§ LIST OF TASKS
a: Check each statement against the DEM processing text and answer yes or no, quoting the exact words of the text that settle it: (i) Processing steps 1-12 take on the order of 12 hours. (ii) In the original procedure, the buffer length for clipping grids was 50 cell widths outside the RFC boundary. (iii) Step 10 runs a Python script.
b: Write out the part of the DEM processing text that opens with the words containing "12. Compute flow" and closes with "data at HRL.".
c: Continue the DEM processing text from where it stops.

10. Introduce a slight elevation gradient in flat areas to force
flow directions in the correct direction. This involves running an
AML which calls a C program (flatareas5) and several Arc/Info Grid functions.
11. Fill sinks again.
12. Compute flow direction and flow accumulation.
13. Use semi-automated procedures to correct the flow direction
grid as explained below.
A variant of processing steps 1-12 were initially run at Michigan Tech
University for all RFCs. As time has passed, several reasons to refine
this procedure have been discovered; therefore, re-running some of these
steps is required. It should not be a huge burden on resources to
repeat these processing steps because they are automated and the 15 arc-second
grids are relatively small in the DEM world. The computational time
for processing steps 1-12 is on the order of 12 hours (depends on many
factors), but the most computationally expensive processes can be run overnight.
There are several reasons for refining this procedure that revealed
themselves by working with and checking the data at HRL.
- In the original procedure (Spring 1999), the buffer length selected
to clip grids was 30 cell widths outside the RFC boundary or 12000 m.

§ STORED DATA
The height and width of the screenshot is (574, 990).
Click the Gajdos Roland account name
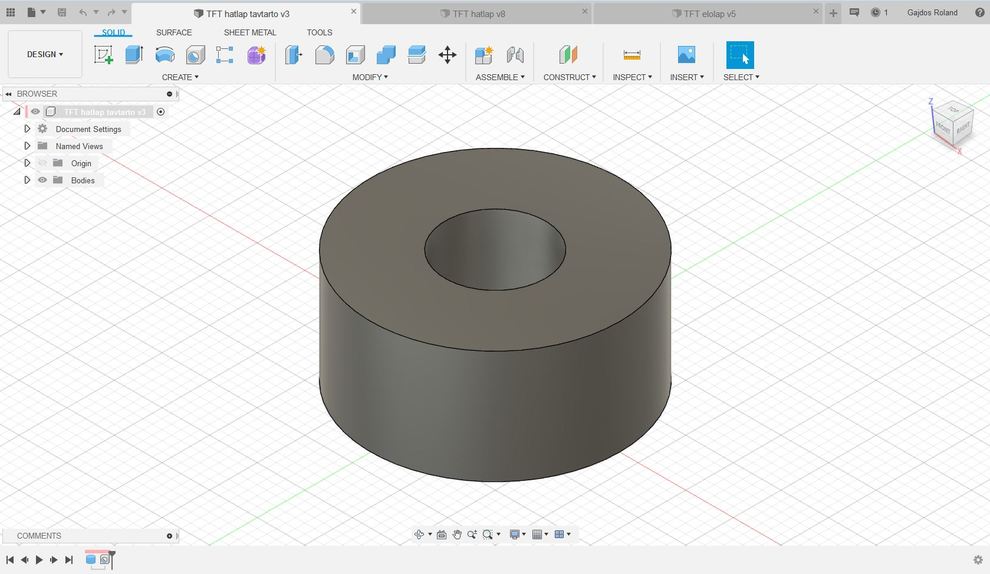tap(932, 13)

§ RESULTS OF THE EXERCISE
a:
(i) Yes: "The computational time for processing steps 1-12 is on the order of 12 hours"
(ii) No: "the buffer length selected to clip grids was 30 cell widths outside the RFC boundary or 12000 m"
(iii) No: "running an AML which calls a C program (flatareas5)"

b:
12. Compute flow direction and flow accumulation.
13. Use semi-automated procedures to correct the flow direction
grid as explained below.
A variant of processing steps 1-12 were initially run at Michigan Tech
University for all RFCs. As time has passed, several reasons to refine
this procedure have been discovered; therefore, re-running some of these
steps is required. It should not be a huge burden on resources to
repeat these processing steps because they are automated and the 15 arc-second
grids are relatively small in the DEM world. The computational time
for processing steps 1-12 is on the order of 12 hours (depends on many
factors), but the most computationally expensive processes can be run overnight.
There are several reasons for refining this procedure that revealed
themselves by working with and checking the data at HRL.

c:
This buffer is not long enough at the edge of one portion of ABRFC because
it does not allow the processing routines to account for the effects of
the closest RF1 stream outside of the RFC basin. The presence or
absence of this particular river segment just outside ABRFC influences
the assignment of flow directions on a relatively flat area near the RFC
basin divide (this may be an artifact of poor DEM or the filling process).
To avoid this problem, a larger buffer of 50000 m is selected for re-processing.
- Some of the NOHRSC DEMs use more than one code to denote data
outside the study area. The automatic routines used in the first
round of processing assumed that the code 32768 was the only "NODATA" code
used. The code 65436 was also used in NODATA in MARFC. This
means restarting from step 2 is required for some RFCs.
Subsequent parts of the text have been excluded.